Escrito por Felipe León
Para la segunda mitad de los 90’s comenzaron a salir diversas bandas que marcarían el midwest emo para siempre, a través de lanzamientos que aún hoy se siguen escuchando con atención. ‘The Power of Failing‘ (1996) aparece como un claro ejemplo de la bonanza creativa que el género vivía en sus primeros años, siendo fundamental para comprender el legado que dejó en Mineral.
Como buena contribución al ideal sonoro del midwest emo, su estilo entre pausado e introspectivo se muestra también enérgico y potente, accionando esta dinámica en un recorrido de 10 canciones de cargan con una fuerte emotividad, fragilidad y tristeza.

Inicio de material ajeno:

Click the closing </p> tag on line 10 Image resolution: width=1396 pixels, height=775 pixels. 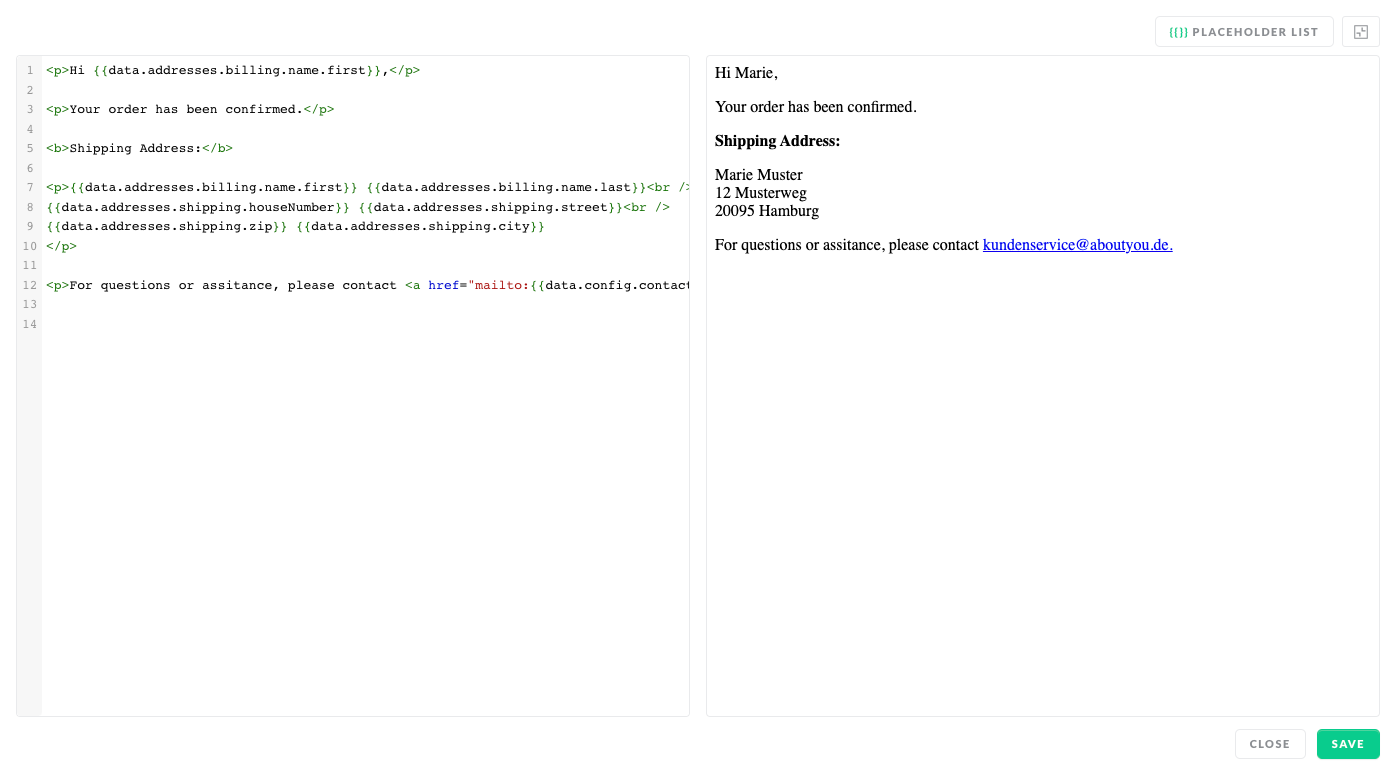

La banda genera un torbellino de evocaciones melancólicas y sentimentales, interpretadas desde una integridad tal que sus voces crudas y vulnerables, así como el carácter inmersivo como expansivo de sus instrumentos, buscan dar con lo auténtico a toda costa.
Entre reverberaciones y arpegios, Christopher Simpson y Scott McCarver conectan las 6 cuerdas a una música emotiva, sí, pero sobre todo espiritual. Una distorsión cuidada como intensa, sumado a un ritmo contenido que en reiteradas ocasiones le da un peso extra a los momentos más ruidosos, cortesía de Gabriel Wiley y Jeremy Gomez, formulan el escenario ideal para que el propio Simpson arremeta con su característico estilo vocal, en medio de reflexiones y mediaciones personales con un fuerte trasfondo cristiano.
La desesperación que generan los sentimientos de culpa, así como la magnitud del amor o el miedo al fracaso, aparecen como relatos dentro de ‘The Power of Failing‘, un disco que puso a Mineral para siempre en el mapa. He ahí la importancia de temas como «Gloria«, «If I Could» o «Parking Lot«, de los más populares que tienen, aunque otros cortes tipo «Dolorosa«, «Five, Eight and Ten«, «Slower«, «July» o «80 – 37» son igual de esenciales.